Examen critique de la soi-disant réfutation/02

II


Pour me conformer à la défense de Monseigneur de Montréal, je n’ai point lu l’ouvrage de M. Dessaulles, « La Grande Guerre Ecclésiastique, » mais j’ai lu sa « Réponse Honnête » qui n’a point été défendue, et votre soi-disant Réfutation, comme aussi la Minerve du 7 Juin dernier ; ces trois lectures m’ont donné de l’écrit de M. Dessaulles, une connaissance très-incomplète sans doute, mais peut-être suffisante pour apprécier, en partie au moins, la portée de votre prétendue réfutation.

Je vois dans sa « Réponse Honnête, » que M. Dessaulles ne cesse de demander d’être réfuté, et les objets sur lesquels il demande de l’être ; et je vois par votre opuscule que la plupart de ces objets ne sont pas même touchés. Comment donc ceci pourrait-il être pris, pour une Réfutation complète ? Je compte scrupuleusement dans votre production, les pages indiquées du pamphlet Dessaulles, que vous vous efforcez de réfuter ; les citations que vous en faites : tout cela additionné très-exactement, ne donne évidemment qu’une très faible partie de l’ouvrage que vous poursuivez : — cinq à six pages peut être, sur, à ce qu’il paraît, cent trente ! — comment appeler cela une réfutation ?

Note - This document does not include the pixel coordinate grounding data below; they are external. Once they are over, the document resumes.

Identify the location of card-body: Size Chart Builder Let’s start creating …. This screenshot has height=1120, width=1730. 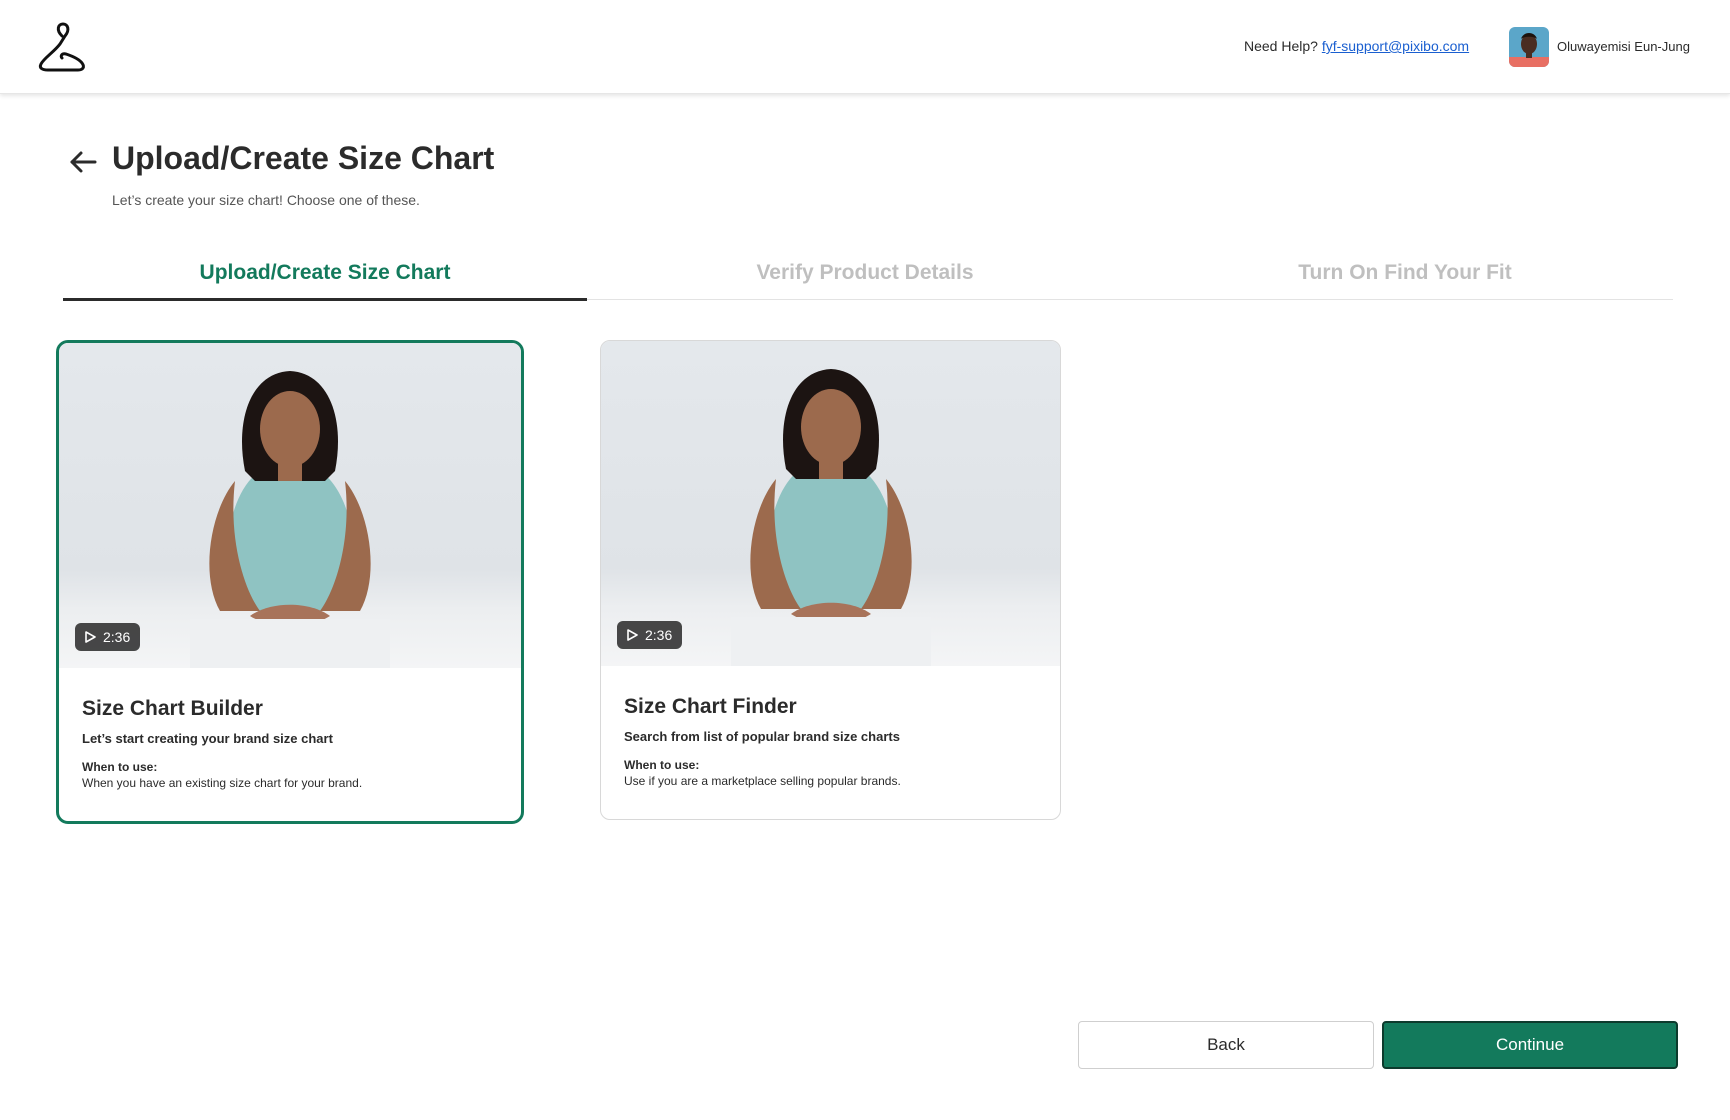
(294, 744).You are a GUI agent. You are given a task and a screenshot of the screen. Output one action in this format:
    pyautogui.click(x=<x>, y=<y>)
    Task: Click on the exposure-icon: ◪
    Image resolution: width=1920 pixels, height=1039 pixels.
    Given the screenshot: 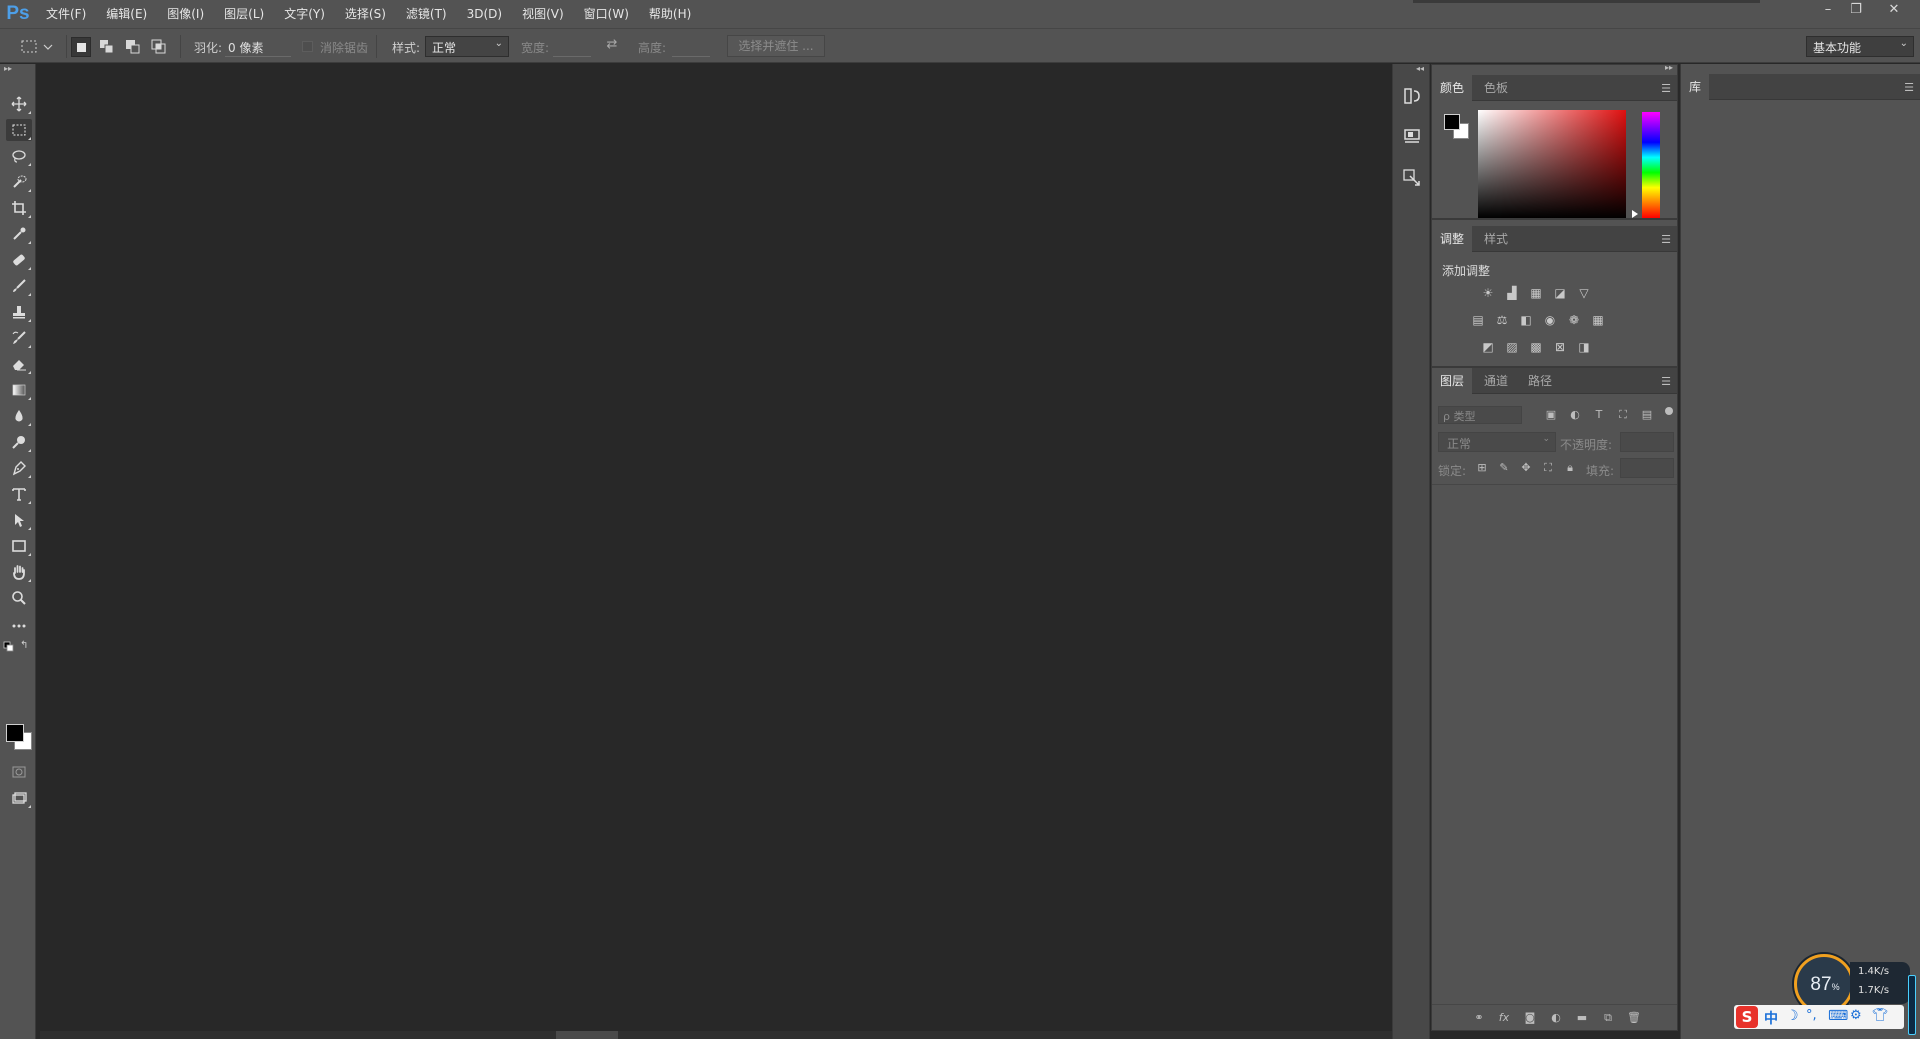 What is the action you would take?
    pyautogui.click(x=1560, y=293)
    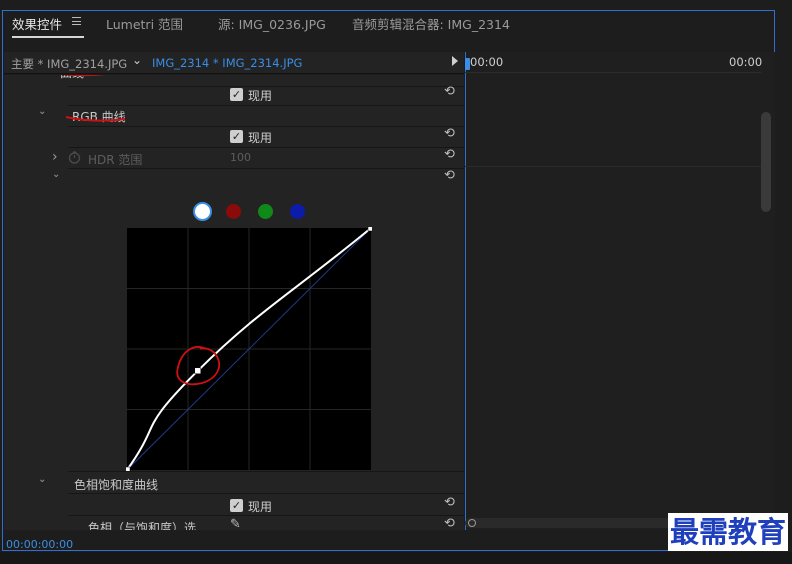  I want to click on hue-vs-sat-row: 色相（与饱和度）选... ✎ ⟲, so click(234, 523).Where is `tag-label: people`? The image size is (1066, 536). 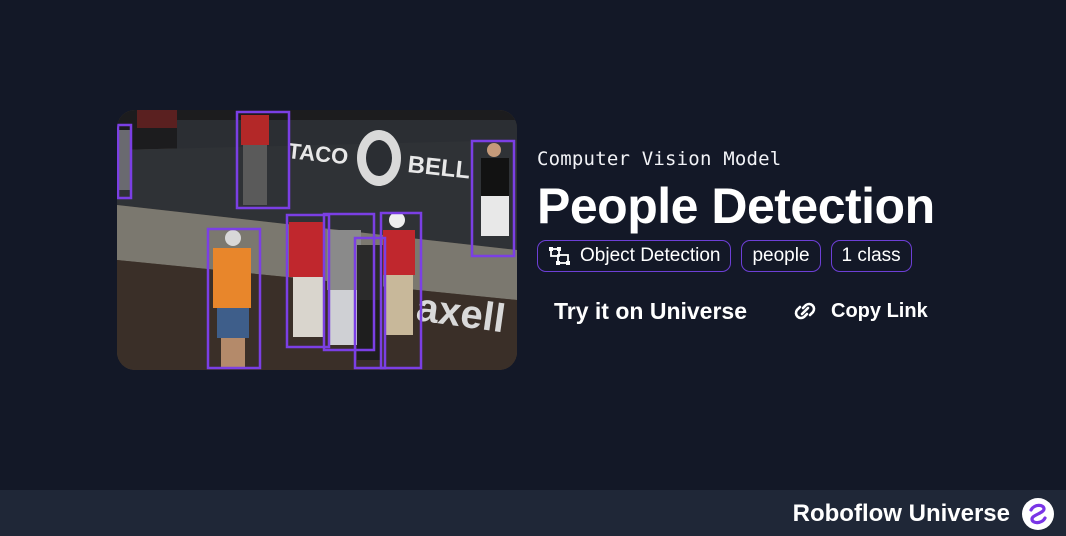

Il est vrai que vous avez étendu votre propre ouvrage à peu près à la même mesure, mais c’est la plupart du temps par des allonges, roulant hors de propos et sans nécessité (je viens de le dire), sur des points de théologie qui ne doivent pas faire la partie principale de l’ouvrage de M. Dessaulles, et d’ailleurs assez peu utiles à la plus grande partie des lecteurs.

Faut-il enfin mentionner une fois pour toutes, ce qui me répugne souverainement, ce flot dégoûtant de personnalités outrageantes, de qualificatifs du plus bas étage — ce n’est pas assez dire, — d’odieuses et impardonnables injures, dont vous avez chargé à plaisir presque chacune de vos phrases ? Vous reprochez à M. Dessaulles, d’en avoir trop mis en ce genre, et vous vous servez deux fois, pour faire entendre cela, d’une figure tellement ignoble, qu’on ne saurait se permettre de la répéter. Mais vous avez dépassé infiniment cette mesure, tant dans le nombre que dans la qualité plus qu’indigne des grossièretés qui salissent votre pamphlet ; et, comme il est censé écrit au nom de la Religion, il fait doublement ou plutôt cent fois mal au cœur.

Comment avez vous pu penser servir en cela la Religion ? Où avez-vous pu rencontrer un modèle de rien de semblable ? C’est outrageant pour les personnes qu’on insulte, mais c’est dégradant pour celui qui se le permet. Et comme d’ailleurs c’est invariablement et perpétuellement rivé chez-vous à un ton de morgue, d’impertinence, d’outrecuidance, de fatuité plus qu’insupportable, — enfin il faudrait avoir votre propre dictionnaire pour vous habiller comme vous le méritez, et tout le monde n’a pas ce vocabulaire à sa main ; — que pouvez-vous pensez de vous-même ?

Ôtez-donc de votre écrit les inutilités et cet inqualifiable fatras d’indignités ; voyez ce qu’il en reste. Vous avez précisément fait la même invitation à celui que vous poursuivez ; c’est vous qui avez suggéré cette opération ; faites-là donc sur vous-même, medice cura te ipsum ; et voyez aussi ce qui vous restera.